Baseball isn’t just a great sport to play and watch – it’s also an economic engine. Cities often help major league teams to build stadiums in hopes of boosting economic activity in the surrounding neighborhoods. But there’s one ingredient that really brings in the bucks: a winning team.
Back in 1994, the Maricopa County Board of Supervisors voted for a quarter-point increase in the sales tax to fund what is now Chase Field. And in 2021, the state government decided to allow a 9% tax on sales in the stadium to fund a renovation. The idea behind these measures was that the ball club would pull more business not just into the stadium but also into Downtown Phoenix as a whole.
Chase Field can host more than 48,000 fans, but the average attendance last season was less than 20,000. That figure wasn’t just low; it was 20% lower than any season prior to the pandemic. Spending $500 million to refurbish the stadium might bring in more fans, but winning more games could have a similar effect.
The Value of Winning
At least that’s the suggestion of our new research on the relationship between results on and off the field. As a leading online marketplace for flexible work, my company is heavily involved in staffing for stadiums and local businesses in most of the major league markets. We carry all the transactions on our platform, so we know how demand for labor changes for each business over the course of the baseball season.
Recently, we posted an analysis showing that markets with playoff clubs experienced big upticks in labor demand toward the end of the 2022 baseball season. In each market, we measured the total demand in the one-mile radius around each stadium for businesses that posted shifts throughout the season. We tracked demand month-by-month across the entire area.
On average, we found that markets where teams made the playoffs had much larger increases in labor demand during the last months of the season than markets where teams fell short. In fact, demand in September was more than 50% higher in playoff markets than it had been in April. The average increase in markets without playoff teams was just over 10%.
As an example, businesses in the vicinity of the Rogers Centre in Toronto posted more than double the shifts in September that they had in April as the Blue Jays compiled a 92–70 record on their way to the playoffs. Attendance also rose by about 5,000 fans per game by August last year. And the average hourly rate paid to flexible workers in the area fell slightly, possibly an indication that more workers were feeling the playoff fever.
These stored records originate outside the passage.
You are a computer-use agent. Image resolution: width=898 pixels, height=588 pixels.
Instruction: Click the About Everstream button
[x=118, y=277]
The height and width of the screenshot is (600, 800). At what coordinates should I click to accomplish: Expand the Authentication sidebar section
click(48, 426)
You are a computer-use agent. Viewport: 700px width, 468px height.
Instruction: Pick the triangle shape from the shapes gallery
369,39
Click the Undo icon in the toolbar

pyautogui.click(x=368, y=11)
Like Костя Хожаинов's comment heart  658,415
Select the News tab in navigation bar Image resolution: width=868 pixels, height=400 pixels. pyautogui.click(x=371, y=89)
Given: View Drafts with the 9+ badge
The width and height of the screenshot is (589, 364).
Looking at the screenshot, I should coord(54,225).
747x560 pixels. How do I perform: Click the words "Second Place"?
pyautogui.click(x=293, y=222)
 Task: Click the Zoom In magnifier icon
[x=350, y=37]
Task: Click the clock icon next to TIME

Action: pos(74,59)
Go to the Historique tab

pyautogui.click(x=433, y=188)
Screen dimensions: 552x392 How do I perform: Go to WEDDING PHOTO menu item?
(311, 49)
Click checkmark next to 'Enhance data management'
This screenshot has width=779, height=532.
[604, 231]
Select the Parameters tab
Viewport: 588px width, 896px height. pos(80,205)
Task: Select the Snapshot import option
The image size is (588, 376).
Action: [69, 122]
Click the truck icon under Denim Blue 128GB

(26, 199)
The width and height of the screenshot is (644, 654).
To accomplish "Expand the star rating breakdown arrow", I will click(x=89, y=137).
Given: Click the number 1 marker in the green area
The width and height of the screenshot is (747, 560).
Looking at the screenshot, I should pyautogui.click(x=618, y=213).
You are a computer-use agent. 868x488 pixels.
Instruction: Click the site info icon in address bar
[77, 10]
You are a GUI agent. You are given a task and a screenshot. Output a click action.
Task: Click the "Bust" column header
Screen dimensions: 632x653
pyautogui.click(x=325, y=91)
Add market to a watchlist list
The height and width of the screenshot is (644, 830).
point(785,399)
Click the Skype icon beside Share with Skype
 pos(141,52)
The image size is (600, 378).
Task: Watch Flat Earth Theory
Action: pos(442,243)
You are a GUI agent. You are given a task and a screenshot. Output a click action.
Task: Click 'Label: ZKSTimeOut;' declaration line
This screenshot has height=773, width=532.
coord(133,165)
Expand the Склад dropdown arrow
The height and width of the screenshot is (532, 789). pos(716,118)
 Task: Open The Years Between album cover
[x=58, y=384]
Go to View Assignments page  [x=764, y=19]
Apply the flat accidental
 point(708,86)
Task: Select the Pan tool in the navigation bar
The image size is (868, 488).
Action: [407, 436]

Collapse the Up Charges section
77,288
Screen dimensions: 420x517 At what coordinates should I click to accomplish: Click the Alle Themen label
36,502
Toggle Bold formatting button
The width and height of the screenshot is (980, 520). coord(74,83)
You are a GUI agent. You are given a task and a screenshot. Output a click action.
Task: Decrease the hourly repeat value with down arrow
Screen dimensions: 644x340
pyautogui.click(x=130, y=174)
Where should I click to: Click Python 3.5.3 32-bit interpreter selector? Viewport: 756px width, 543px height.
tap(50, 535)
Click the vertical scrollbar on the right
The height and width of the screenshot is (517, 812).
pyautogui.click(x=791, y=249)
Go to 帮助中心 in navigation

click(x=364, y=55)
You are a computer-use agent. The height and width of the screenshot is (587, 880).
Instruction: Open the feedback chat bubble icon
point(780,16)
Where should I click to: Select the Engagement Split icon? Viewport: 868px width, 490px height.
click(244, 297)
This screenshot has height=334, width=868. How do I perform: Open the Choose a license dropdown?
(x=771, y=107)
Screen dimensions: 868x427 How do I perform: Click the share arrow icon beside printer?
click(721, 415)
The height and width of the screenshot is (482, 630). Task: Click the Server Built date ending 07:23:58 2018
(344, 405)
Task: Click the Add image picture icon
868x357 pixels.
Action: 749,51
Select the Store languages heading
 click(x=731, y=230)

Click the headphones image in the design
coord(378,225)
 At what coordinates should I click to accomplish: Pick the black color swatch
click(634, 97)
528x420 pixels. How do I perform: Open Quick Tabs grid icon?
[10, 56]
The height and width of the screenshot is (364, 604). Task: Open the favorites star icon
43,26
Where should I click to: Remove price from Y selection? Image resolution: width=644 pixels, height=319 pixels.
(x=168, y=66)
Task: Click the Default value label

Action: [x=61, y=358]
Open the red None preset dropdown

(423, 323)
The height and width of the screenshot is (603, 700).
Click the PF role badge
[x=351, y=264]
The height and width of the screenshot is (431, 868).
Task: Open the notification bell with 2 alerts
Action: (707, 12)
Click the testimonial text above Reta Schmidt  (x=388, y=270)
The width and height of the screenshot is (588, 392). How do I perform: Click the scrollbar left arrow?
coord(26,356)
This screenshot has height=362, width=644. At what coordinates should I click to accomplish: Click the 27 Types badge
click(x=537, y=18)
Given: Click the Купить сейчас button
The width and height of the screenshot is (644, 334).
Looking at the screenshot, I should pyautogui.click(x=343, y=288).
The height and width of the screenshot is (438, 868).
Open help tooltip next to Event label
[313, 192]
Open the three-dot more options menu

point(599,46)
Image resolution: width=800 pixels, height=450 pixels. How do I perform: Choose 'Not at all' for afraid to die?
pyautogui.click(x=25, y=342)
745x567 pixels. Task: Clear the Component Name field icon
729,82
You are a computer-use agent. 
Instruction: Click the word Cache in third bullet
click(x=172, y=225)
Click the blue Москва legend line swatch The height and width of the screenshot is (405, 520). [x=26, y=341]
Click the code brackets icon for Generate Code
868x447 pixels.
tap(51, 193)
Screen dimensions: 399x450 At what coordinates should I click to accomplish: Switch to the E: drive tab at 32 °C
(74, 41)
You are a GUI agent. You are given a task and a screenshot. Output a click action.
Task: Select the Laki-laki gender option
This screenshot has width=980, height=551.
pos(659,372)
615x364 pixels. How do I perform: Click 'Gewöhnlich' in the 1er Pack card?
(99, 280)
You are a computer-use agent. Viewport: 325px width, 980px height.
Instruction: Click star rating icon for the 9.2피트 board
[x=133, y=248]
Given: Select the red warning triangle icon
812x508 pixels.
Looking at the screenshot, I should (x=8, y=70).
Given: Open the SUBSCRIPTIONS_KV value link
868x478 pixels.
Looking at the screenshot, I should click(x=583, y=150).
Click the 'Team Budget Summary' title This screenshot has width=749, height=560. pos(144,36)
By contrast, demand for flexible labor around Chase Field fell by about half between April and June 2022. By September, it had recovered to only about 75% of the April total. Hourly pay was steady and, for the most part, attendance was as well.
There was a slight uptick averaging about 2,000 fans per game at the end of the season, coinciding with the recovery in shift volumes. Yet at this point, average shift volumes across all our playoff markets were 50% higher than in April. The winners on the field were winning off it as well.
The Cost of Winning
Last season, the Diamondbacks went 74–88, finishing 37 games behind the dominant Dodgers. The Dodgers were so far out in front that hopes of winning the division probably seemed very far off even early in the season. By the All-Star Break, the Diamondbacks were already under .500, so the chances of a wildcard spot were slim as well.
Improving on these results will probably cost money, maybe even as much as renovating a stadium. The Diamondbacks’ payroll in 2022 was about $86 million, versus $177 million for the Blue Jays and $270 million for the 111-win Dodgers. For an extra $500 million, the Diamondbacks could fund the Blue Jays’ payroll — and a fighting chance of making the playoffs — for five years.
To be sure, any benefit from renovating the stadium will probably last longer than that. There’s even some evidence that new stadiums help baseball teams to win a few more games. But eventually, even the best stadium needs a winning team to put rear ends in seats. It just so happens that the same winning team can put dollars into the local economy, too.
Daniel Altman is chief economist at Instawork.